When it comes to clean vehicles, nothing currently beats electric power, which is set to eclipse fossil fuels over the next couple decades. Hydrogen has a lot of potential, but there’s one significant obstacle to its widespread adoption (aside from a general lack of fueling stations): it requires vehicles to have heavy high-pressure tanks, making it hard to use on smaller ones like motorcycles and scooters. A strange new sticky gray paste developed by German scientists might change all that.

Developed by a team at the Fraunhofer Institute for Manufacturer Technology and Advanced Materials IFAM, POWERPASTE stores hydrogen at normal temperature and pressure, keeping it chemically locked until it mixes with water. That means it can be easily transported and safely handled without requiring expensive new updates to filling stations. All drivers would have to do is change a cartridge full of this goo every now and then, and add tap water into a water tank.

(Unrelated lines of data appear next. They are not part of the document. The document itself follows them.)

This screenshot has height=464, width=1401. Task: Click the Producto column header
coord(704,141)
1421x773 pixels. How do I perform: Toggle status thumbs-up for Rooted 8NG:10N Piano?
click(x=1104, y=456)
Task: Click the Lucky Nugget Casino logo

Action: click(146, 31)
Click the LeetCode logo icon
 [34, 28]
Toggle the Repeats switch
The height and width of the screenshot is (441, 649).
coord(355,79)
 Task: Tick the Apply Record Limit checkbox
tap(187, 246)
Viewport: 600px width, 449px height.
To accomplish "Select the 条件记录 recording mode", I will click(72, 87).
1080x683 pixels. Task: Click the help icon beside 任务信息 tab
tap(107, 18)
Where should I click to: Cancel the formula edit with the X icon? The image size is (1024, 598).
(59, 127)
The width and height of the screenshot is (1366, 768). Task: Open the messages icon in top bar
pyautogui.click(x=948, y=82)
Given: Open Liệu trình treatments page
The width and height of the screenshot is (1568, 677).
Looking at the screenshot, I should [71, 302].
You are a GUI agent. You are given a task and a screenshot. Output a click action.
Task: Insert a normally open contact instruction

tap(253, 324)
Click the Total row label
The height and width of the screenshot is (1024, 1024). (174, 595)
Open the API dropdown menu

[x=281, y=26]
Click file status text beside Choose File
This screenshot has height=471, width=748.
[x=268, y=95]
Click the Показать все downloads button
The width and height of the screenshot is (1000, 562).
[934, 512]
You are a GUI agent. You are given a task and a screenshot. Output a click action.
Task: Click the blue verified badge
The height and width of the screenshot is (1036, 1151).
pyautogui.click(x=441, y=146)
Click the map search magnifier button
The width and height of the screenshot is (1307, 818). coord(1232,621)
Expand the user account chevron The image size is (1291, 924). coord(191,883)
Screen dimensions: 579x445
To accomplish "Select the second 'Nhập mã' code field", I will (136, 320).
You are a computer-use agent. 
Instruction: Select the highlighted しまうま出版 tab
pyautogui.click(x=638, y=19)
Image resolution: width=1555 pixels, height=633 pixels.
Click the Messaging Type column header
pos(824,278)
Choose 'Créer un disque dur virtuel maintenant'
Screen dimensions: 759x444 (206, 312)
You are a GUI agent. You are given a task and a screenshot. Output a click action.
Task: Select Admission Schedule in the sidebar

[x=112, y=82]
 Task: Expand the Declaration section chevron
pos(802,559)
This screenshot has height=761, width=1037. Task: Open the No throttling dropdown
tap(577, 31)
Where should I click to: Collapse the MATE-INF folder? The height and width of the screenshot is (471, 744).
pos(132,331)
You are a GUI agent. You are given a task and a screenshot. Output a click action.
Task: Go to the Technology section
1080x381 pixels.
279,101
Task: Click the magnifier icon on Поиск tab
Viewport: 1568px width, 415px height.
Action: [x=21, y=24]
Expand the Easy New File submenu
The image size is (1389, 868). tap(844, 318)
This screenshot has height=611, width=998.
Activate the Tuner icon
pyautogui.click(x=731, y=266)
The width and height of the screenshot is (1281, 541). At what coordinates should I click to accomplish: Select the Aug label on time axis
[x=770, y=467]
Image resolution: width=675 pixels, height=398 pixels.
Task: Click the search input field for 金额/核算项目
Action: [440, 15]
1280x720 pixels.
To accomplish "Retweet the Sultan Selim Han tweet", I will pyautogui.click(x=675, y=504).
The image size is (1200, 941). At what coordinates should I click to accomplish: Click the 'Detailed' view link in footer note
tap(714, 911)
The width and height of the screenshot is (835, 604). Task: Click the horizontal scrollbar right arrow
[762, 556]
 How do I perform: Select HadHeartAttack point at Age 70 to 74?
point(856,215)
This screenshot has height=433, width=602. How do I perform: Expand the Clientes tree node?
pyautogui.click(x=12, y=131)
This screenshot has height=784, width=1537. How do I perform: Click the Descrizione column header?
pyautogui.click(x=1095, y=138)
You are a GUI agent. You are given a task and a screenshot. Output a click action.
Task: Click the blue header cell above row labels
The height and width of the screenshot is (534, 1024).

Conventional hydrogen-powered vehicles keep hydrogen in a reinforced tank fueled at a pressure of 700 bar (more than 10,000 pounds of pressure per square inch), while a fuel cell converts the hydrogen into electricity, driving the electric motor. It’s too heavy and bulky as it is to adapt to smaller vehicles. The new POWERPASTE consists of magnesium powder combined with hydrogen to form magnesium hydride, with an ester and metal salt added to form its thick consistency. When the paste is fed to a scooter or motorbike’s propulsion system using a built-in plunger system and water from the onboard tank, it creates a similar reaction to a conventional hydrogen fuel cell. Crucially, the system remains safe even when vehicles are sitting in the hot sun for hours.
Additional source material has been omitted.